Another Valdai question for Putin was: wherein lies Russia’s ‘greatness.’ Again, he sidestepped the territorial issue:

“With regard to Russia’s greatness, it currently lies in strengthening its sovereignty. Sovereignty is based on self-sufficiency in technology, finance, the economy in general, defence and security.”

At a meeting of the Civic Chamber of the Russian Federation on 3 November. Vladimir Rogov, the head of occupied Zaporozhe’s regional government, pressed Putin to commit to capturing the province’s namesake capital, which remains under Ukrainian control:

“I come from the city of Zaporozhe which is occupied by a gang of drug addicts and Nazis at the moment. When other locals learnt that I would attend a meeting with you, they wanted to relate to you that the city of Zaporozhe is waiting for Russian troops. Zaporozhe residents say: “Russians Help Russians”, and “Everything for the Front, Everything for Victory.”

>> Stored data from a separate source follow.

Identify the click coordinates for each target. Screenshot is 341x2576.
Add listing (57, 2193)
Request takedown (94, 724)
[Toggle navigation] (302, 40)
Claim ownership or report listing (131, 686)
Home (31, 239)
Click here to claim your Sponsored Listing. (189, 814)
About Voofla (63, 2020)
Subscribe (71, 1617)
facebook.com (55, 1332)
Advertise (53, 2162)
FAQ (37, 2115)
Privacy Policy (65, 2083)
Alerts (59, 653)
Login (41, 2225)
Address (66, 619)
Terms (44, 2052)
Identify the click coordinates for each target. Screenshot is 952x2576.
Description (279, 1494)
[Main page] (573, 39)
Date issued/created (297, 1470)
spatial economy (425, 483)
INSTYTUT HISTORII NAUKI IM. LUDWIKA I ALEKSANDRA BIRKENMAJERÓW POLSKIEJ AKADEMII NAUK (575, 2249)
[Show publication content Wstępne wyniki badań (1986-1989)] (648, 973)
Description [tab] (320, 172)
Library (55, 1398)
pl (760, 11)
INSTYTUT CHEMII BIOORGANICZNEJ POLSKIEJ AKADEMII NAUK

Putin refused to be drawn. Instead he restated his well-known views about the arbitrary historical formation of modern Ukraine’s frontiers and reminded his audience that the root causes of the war were Ukrainian persecution of its ethnic Russian citizens and NATO expansion into Ukraine. Pointedly, he added that had Russia’s relations with Ukraine remained ‘fraternal’, it would not have been necessary to take any action at all, not even in relation to Crimea. But ‘we had to protect people from this Nazi scum. What were we supposed to do? They simply forced on us a choice where we could do nothing else but stand up in defence of the people living there. The same thing happened with Donbass and with Novorossiya [i.e. Kherson & Zaporozhe].Of course, we need to do everything we can to ensure that the entry of these territories is smooth, natural, and that people feel the result as quickly as possible.

Another local politician keen to commit Putin to specific territorial goals is Vladimir Saldo, the chief of the Russian-occupied parts of Kherson province. In a speech to a conference on the theme of ‘Proud Russia’ organised by Putin’s United Russia party at the end of November, he pledged that Kherson’s namesake provincial capital – from which Russia’s armed forces had been forced to retreat a year earlier – would definitely return to Russian control. On his Telegram channel he went even further, writing:

“I  spoke on Friday with the Supreme Commander-in-Chief [Putin] and with the military – everyone is determined to return to Kherson. We will liberate our land. Next will be Nikolaev, Odessa and Izmail”.

So far, there has been no Kremlin confirmation that Putin said or indicated any such thing, or that the SMO’s aims include the capture or re-capture of these cities. In all likelihood Saldo’s claim is no more than his wishful thinking, which is not to say his dreams will remain unfulfilled.

On the basis of Putin’s stated position, his territorial ambitions in Ukraine could be quite limited and he may be willing to forego future territorial gains for the sake of peace terms that will guarantee Russia’s security and safeguard the welfare of his compatriots that remain part of Ukraine. However, his security before territory stance keeps all options open, including the occupation of far more Ukrainian territory.

The longer the war goes on, the further into Ukraine that Russia’s armed forces advance, the more Ukraine’s defences falter – the greater will be the temptation for Putin to listen to the siren voices of his so-called turbo-patriots and grab as much Ukrainian territory as he can.